During the 1970s, the bank rate was fixed at a certain percentage rate for periods that typically lasted for months and then changed by a Bank of Canada announcement. In 1975, Prime Minister Pierre Elliott Trudeau introduced the Anti-Inflation Board, which sought to control wage and price increases. Correspondingly, the Bank of Canada began to try to cut inflation by raising interest rates in 1978 through 1981. This move was based on the theory that with high interest rates, consumers would be unwilling to borrow for goods such as houses and cars, and businesses would be unwilling to invest; thus, a rise in interest rates would cut down the demand for goods and services, which would reduce the upward pressure on prices. This policy (the use of interest rates to cut inflation) culminated in 1981 when the bank rate rose above 21 per cent and the prime lending rate was 22.75 per cent.

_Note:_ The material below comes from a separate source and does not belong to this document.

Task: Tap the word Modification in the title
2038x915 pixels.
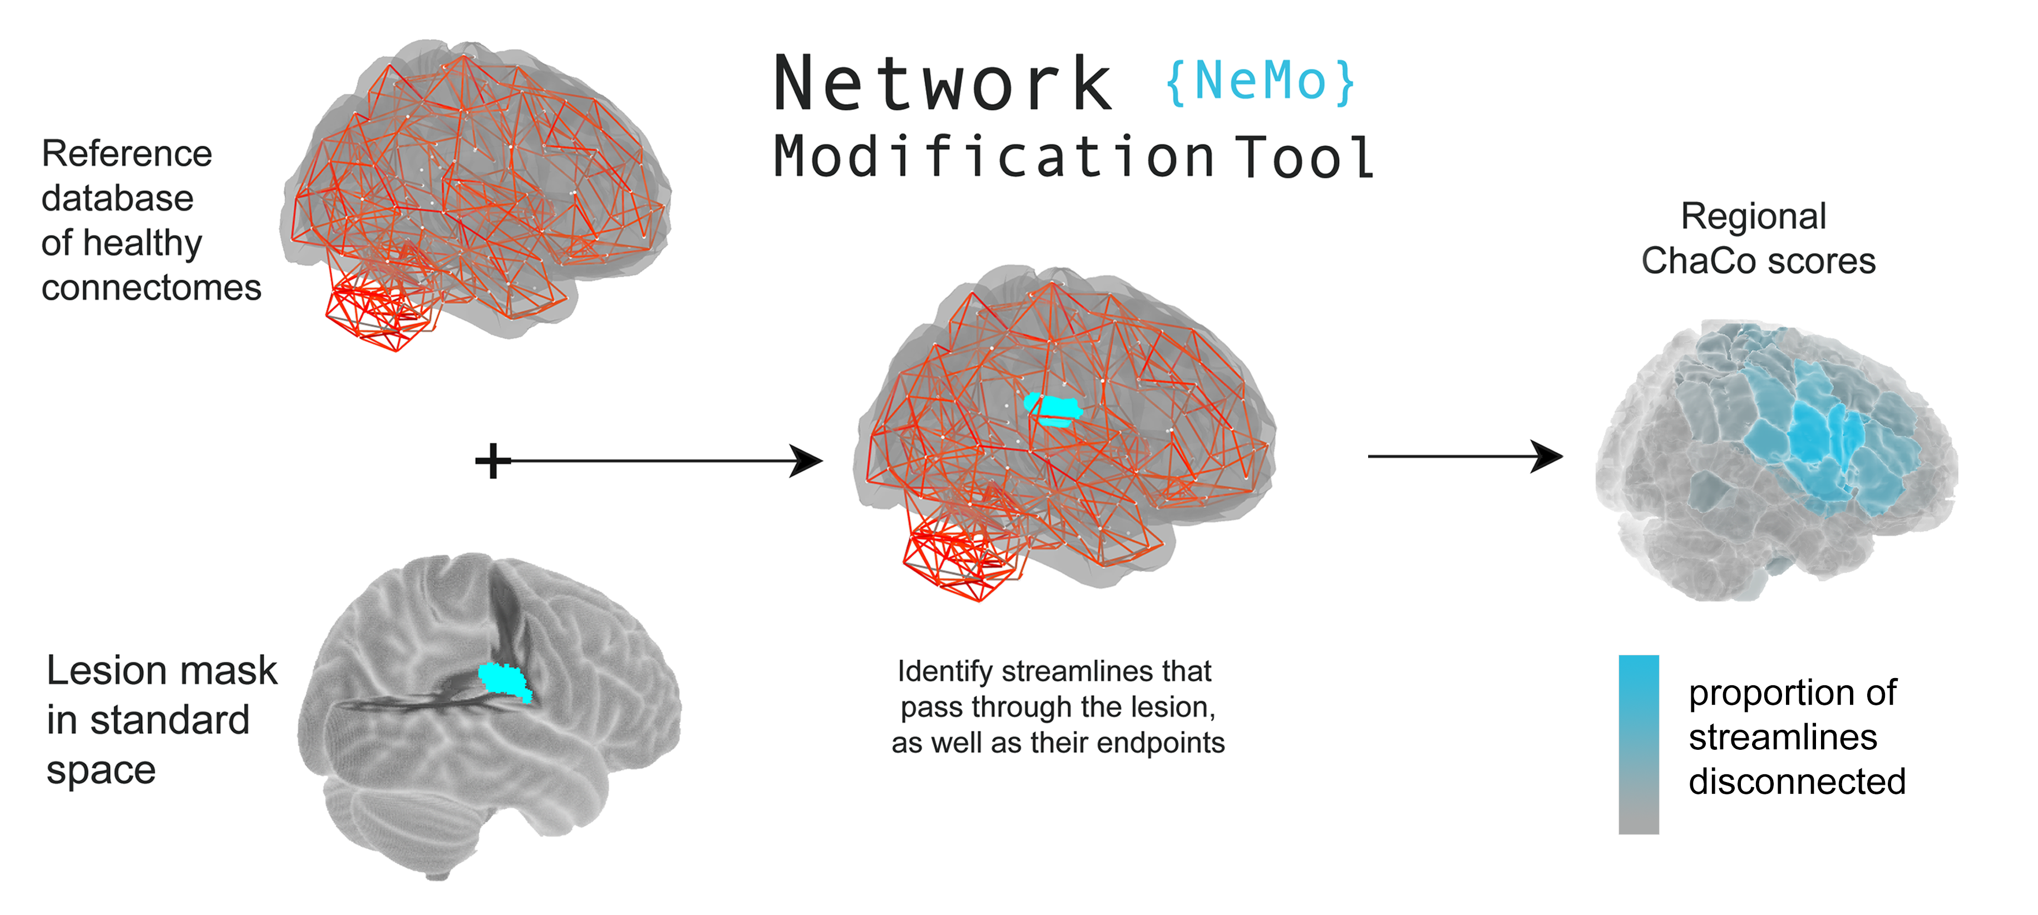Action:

Canadian rates might not have reached such levels had it not been for the rise in rates in the United States, where a similar monetarist policy was in effect (see Monetary Policy). When American rates rise and Canadian rates do not follow, money tends to flow to the US as lenders seek the higher return on their loans. This outflow pushes the value of the Canadian dollar down relative to the value of other foreign currencies, such as the American dollar. Imported goods then cost more in Canadian dollars (see Imports), and this tends to raise the inflation rate in Canada. One way to break the close connection between Canadian and American interest rates is to control the flow of money in and out of Canada, as was done during the Second World War by a system of exchange controls (see Exchange Rates).

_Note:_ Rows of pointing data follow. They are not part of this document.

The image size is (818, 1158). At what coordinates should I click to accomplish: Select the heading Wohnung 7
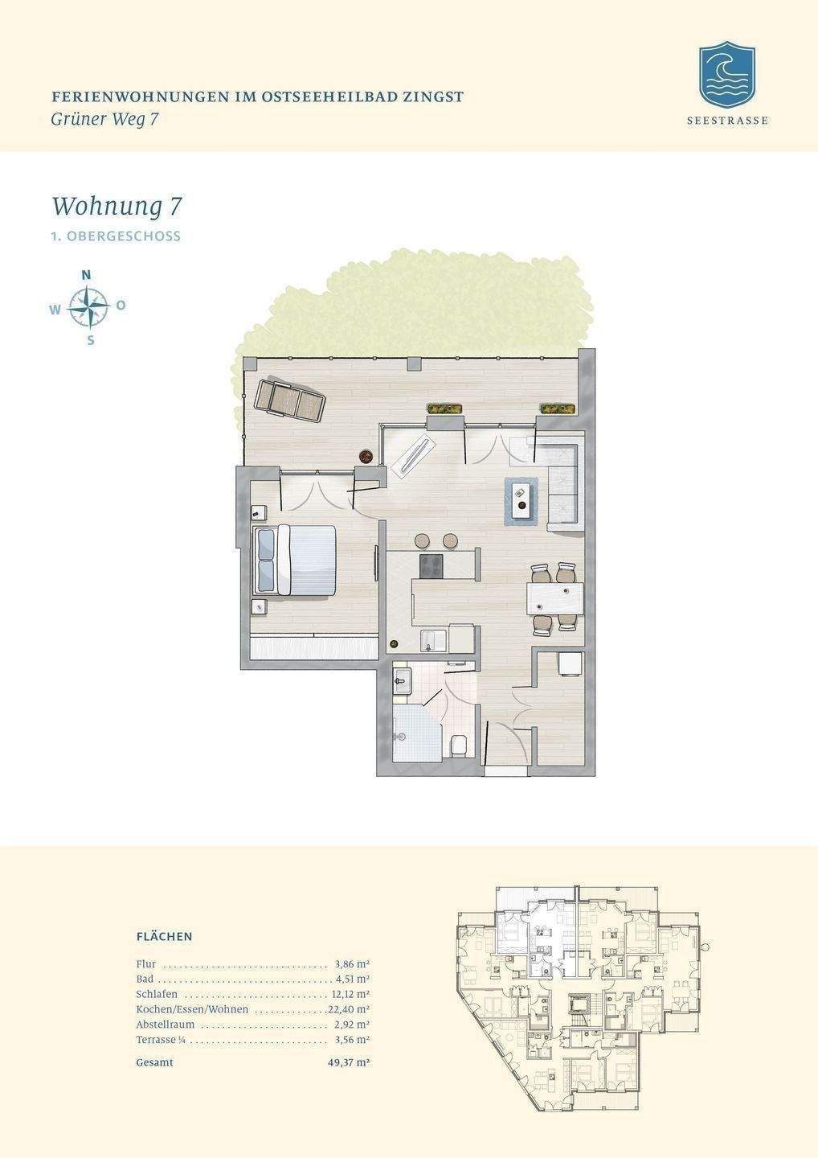117,206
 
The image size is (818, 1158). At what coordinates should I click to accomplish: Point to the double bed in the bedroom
293,560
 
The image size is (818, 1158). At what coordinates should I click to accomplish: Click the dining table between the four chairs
554,598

The overnight rate refers to the interest rate used by large banks in the overnight market to lend and borrow from each other. In Canada, the Bank of Canada sets a target rate for the overnight rate, which it refers to as the policy interest rate. In March 1980, the Bank of Canada shifted to a system under which the bank rate was changed each week to match changes in the rate paid by the federal government to borrow money for 90 days by selling treasury bills. In February 1996, the Bank of Canada adopted a new approach. It began setting the bank rate at the upper limit on a one-half-percentage-point range (e.g., 0.75 per cent to 1.25 per cent) for overnight loans to financial institutions — over which it has more control than the rate on 90-day treasury bills. The range, or operating band, is fixed by the bank and is only adjusted when the bank wants a change in other short-term rates, such as for consumer and business loans. For example, the bank rate was changed five times in 1998. At the end of 1998, the bank rate was 5.25 per cent, which was the top of the 4.75 to 5.25 per cent operating band. Other lenders, usually, quickly match changes in the bank rate with increases or decreases in their prime rates, to which consumer and business loans are tied. In November 2000, the Bank of Canada announced that it planned to introduce eight fixed dates each year to announce changes to the overnight rate. Fixed announcements of possible interest rate changes ensure less speculation about a rate that affects not only large banks, but consumer loan and mortgage rates, as well as the exchange rate for the Canadian dollar.